Après la cérémonie de bienvenue à l’aéroport Reine Alia, prévue ce vendredi 8 mai, à 14 h 30 (heure locale), le pape doit en effet effectuer une première visite au Centre Notre-Dame de la paix - fondé en 2004 par le patriarcat latin de Jérusalem et géré par l’Eglise de Jordanie – pour s’occuper de l’accueil, des soins et de la réinsertion sociale des personnes handicapées. De là, il se rendra dans le quartier de Maqar où se trouve le palais royal Al-Hussein, résidence officielle des souverains jordaniens, pour une visite de courtoisie – c’est le terme diplomatique utilisé – à ses hôtes, le roi Abdallah II et son épouse, la reine Rania.

Le lendemain, samedi 9 mai, après une messe privée célébrée dès  7 h 15 dans la chapelle de la nonciature d’Amman, Benoît XVI se rendra à la basilique-mémorial du Mont Nebo, au sud d’Amman, promontoire d’où le patriarche Moïse aperçut la Terre promise sans pouvoir y pénétrer (Deutéronome 34, 1-5). De là, le pape ira à Madaba, l’antique Medba de la Bible, connue pour la splendide mosaïque byzantine qui orne l’église orthodoxe de Saint-Georges, représentation de la Palestine la plus ancienne connue à ce jour (VI siècle). Il devrait y bénir la première pierre de la future université catholique de Magdaba,  voulue par le patriarcat latin. Une heure plus tard, retour à Amman pour une visite du musée Hachémite et de la mosquée Al-Hussein Bin-Talal avant une rencontre avec les chefs religieux musulmans, le corps diplomatique et les recteurs d’universités jordaniennes. En fin d’après-midi, Benoît XVI célébrera les vêpres avec les prêtres, les diacres, les séminaristes, les consacrés et les mouvements ecclésiaux en la cathédrale grecque-melkique Saint-Georges de Amman.

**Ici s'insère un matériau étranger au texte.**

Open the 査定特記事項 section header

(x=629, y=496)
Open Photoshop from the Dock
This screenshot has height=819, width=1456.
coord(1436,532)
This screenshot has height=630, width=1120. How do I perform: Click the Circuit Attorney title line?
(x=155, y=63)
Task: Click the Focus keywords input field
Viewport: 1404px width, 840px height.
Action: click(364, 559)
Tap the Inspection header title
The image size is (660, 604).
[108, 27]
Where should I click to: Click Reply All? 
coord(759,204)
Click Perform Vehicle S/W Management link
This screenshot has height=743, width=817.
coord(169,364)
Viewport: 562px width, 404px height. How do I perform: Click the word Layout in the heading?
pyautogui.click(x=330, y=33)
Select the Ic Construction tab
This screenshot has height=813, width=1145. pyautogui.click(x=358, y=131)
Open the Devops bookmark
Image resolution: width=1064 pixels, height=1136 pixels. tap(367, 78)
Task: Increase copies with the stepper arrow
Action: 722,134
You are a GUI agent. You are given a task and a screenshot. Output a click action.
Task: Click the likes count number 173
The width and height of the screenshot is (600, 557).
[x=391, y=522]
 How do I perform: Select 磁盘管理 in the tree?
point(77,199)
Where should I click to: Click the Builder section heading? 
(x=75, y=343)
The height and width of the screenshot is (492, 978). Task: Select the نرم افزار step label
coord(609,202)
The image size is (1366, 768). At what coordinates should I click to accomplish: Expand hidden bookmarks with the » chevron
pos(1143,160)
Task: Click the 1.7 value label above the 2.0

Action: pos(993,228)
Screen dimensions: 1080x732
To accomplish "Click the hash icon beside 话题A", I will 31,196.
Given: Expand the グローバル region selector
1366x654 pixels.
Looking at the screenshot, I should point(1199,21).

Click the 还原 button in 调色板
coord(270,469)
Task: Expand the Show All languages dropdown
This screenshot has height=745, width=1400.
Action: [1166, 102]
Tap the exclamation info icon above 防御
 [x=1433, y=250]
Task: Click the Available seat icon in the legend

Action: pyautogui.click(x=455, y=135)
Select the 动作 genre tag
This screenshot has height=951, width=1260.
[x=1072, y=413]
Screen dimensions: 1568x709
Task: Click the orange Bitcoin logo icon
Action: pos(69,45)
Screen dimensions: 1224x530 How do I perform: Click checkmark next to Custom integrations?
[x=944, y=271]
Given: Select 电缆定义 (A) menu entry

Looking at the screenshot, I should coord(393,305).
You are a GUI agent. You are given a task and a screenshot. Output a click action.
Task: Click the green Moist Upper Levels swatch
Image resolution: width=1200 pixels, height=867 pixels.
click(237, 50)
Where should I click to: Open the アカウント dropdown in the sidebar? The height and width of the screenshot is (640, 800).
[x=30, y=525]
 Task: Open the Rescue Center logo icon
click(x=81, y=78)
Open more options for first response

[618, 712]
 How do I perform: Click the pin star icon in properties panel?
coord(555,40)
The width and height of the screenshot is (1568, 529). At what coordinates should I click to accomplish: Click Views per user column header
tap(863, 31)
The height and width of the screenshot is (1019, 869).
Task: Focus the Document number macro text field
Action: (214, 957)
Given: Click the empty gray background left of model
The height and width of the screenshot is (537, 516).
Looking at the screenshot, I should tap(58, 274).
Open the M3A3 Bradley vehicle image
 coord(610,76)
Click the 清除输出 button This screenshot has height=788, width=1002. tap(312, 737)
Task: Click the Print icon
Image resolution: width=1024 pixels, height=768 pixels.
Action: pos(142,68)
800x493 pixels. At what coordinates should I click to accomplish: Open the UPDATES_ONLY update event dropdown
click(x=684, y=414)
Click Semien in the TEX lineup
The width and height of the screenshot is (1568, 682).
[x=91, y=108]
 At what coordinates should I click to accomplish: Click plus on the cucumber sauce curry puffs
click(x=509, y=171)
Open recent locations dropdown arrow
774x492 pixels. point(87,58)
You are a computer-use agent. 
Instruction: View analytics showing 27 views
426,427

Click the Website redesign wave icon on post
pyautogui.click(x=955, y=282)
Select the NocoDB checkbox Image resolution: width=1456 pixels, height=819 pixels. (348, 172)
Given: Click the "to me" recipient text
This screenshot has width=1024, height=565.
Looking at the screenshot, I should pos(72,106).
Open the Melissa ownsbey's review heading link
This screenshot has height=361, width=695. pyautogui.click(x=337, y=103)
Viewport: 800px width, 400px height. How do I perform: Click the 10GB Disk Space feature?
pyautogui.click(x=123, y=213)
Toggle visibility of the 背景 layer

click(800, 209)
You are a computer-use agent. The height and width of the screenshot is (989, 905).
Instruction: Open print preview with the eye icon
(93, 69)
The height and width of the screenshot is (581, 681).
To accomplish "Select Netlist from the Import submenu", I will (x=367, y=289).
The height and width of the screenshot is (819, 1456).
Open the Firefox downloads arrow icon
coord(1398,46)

Dans les rues d'Amman, le drapeau aux armes du Vatican

Dans les rues d'Amman, le drapeau aux armes du Vatican

 

Le grand événement populaire aura lieu le dimanche 10 mai au stade international d’Amman où sera célébré une messe où sont attendues quelque 25 000 personnes. La célébration sera suivie d’un déjeuner avec les patriarches et les évêques de Terre sainte. Puis le pape se rendra à Béthanie, sur le Jourdain, à la frontière entre Jordanie et Isarël, au lieu du baptême du Christ (Jean 1, 26-28 et Marc 1, 9-12) où le pape consacrera la première pierre d’une église latine et d’une église gréco-melkite.


Après une messe privée célébrée tôt le matin du lundi 11 et la cérémonie de congé à l’aéroport international d’Amman, Benoït XVI s’envolera à 10 h 30 (heure locale) pour Tel Aviv, en Israël, seconde partie de son voyage.